This all washed over me as I cried out the to the LORD in church yesterday, "I GIVE MYSELF AWAY, I  GIVE MYSELF AWAY." ... What a journey it is to GIVE AWAY ... Hard on so many days that I wanna run and hide ... Days when I wanna stick my head in the sand hoping some of it would just go away ... And then there are moments when the thought of missing it - missing the abundant blessing freightens me ... Those moments when you hear your husband (who is working on his sermon for church) ask his 7 year old daughter what is one of the biggest blessings in her life and she says, "BEING ADOPTED." It can simply paralyze you how important it is to give your life away ... How you can change the lives of others and yourself in a FOREVER ETERNITY kind of way ...

So if you are waiting on the sidelines afraid there isn't enough of you to give away or that you have nothing to give away then THINK AGAIN ... You have the MOST HIGH with in you and HIS power to impact others is endless so START GIVING IT AWAY !!!!  Give it away to your family, your co-workers, widows at church, homeless down the street, starving children around the world, to people dying of curable diseases, to orphans, to the lost and lonely !!!!  JUST START GIVING IT AWAY BECAUSE HE GAVE IT TO YOU FOR JUST THAT PURPOSE ...

Have a blessed week !!!



12 kind words.:

Sheri said...

Awesome post! Thanks for sharing :)

Stefanie said...

Love this, Gwen! Have been there myself as well... thank you for blessing others so much with your transparency and your big ol' heart for Jesus :)
oxoxo,
Stefanie

Gillian G Tucker said...

Gwen, this post has "lyric" to it ~ I could sing it! :)) You have captured abiding so well here. Love the testimony of your Life!! He is worthy of it all! Keep "singin'" out to Him, girl, your Life's song is powerful and beautiful...and makes others want to sing along!!
I'm going to tuck this post away and share it with a group of adoptive moms who are desiring to keep going for giving it all away in Him...There's abundant life found in the giving away, isn't there?? Blessings!!

* Dataset:

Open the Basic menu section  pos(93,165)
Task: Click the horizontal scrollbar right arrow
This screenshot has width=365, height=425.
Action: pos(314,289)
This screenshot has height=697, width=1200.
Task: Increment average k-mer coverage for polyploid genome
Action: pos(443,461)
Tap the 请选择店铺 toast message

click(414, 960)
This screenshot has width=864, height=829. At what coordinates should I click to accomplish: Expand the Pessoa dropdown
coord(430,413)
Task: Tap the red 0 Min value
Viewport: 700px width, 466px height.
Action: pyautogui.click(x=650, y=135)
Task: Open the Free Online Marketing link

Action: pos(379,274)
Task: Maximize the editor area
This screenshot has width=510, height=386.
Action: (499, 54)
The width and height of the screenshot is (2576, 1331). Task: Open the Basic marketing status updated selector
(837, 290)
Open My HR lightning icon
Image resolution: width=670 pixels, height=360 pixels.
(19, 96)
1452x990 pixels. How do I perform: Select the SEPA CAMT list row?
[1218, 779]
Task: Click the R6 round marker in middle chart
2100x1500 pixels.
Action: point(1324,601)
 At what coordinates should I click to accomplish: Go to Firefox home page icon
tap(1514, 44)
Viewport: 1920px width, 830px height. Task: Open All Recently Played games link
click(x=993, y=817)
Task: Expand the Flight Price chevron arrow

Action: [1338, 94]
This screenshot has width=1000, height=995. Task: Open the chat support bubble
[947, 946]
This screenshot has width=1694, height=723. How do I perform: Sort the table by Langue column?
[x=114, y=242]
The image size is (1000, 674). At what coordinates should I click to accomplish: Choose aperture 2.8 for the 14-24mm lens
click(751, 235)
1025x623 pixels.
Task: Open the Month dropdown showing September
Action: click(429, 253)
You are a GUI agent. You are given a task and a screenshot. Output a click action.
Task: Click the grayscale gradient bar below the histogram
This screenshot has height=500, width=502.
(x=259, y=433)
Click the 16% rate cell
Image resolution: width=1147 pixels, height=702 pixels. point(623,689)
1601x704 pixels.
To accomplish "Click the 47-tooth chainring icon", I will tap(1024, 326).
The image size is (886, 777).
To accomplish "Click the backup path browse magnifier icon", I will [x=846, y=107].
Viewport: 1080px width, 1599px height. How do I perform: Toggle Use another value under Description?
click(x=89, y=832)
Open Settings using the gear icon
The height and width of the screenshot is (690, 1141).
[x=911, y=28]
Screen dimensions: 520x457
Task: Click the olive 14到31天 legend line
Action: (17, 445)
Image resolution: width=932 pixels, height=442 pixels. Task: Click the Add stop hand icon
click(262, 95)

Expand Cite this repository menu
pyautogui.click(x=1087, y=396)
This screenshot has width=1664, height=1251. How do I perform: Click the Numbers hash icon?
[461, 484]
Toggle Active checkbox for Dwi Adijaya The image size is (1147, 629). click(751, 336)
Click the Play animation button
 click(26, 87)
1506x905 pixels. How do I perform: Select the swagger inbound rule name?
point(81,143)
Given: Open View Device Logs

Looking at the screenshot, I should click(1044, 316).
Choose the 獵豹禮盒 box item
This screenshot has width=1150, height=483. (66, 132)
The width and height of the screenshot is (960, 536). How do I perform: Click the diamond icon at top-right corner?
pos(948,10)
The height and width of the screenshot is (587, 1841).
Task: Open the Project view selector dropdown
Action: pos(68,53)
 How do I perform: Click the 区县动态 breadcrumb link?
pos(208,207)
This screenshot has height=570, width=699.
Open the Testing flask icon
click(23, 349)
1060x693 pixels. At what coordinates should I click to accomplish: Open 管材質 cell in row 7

* Exercise directions: Whom does the post about giving yourself away list as people to give it away to? Name every one. The data have nothing to do with the post about giving yourself away.

* Your solution:
- your family
- your co-workers
- widows at church
- homeless down the street
- starving children around the world
- people dying of curable diseases
- orphans
- the lost and lonely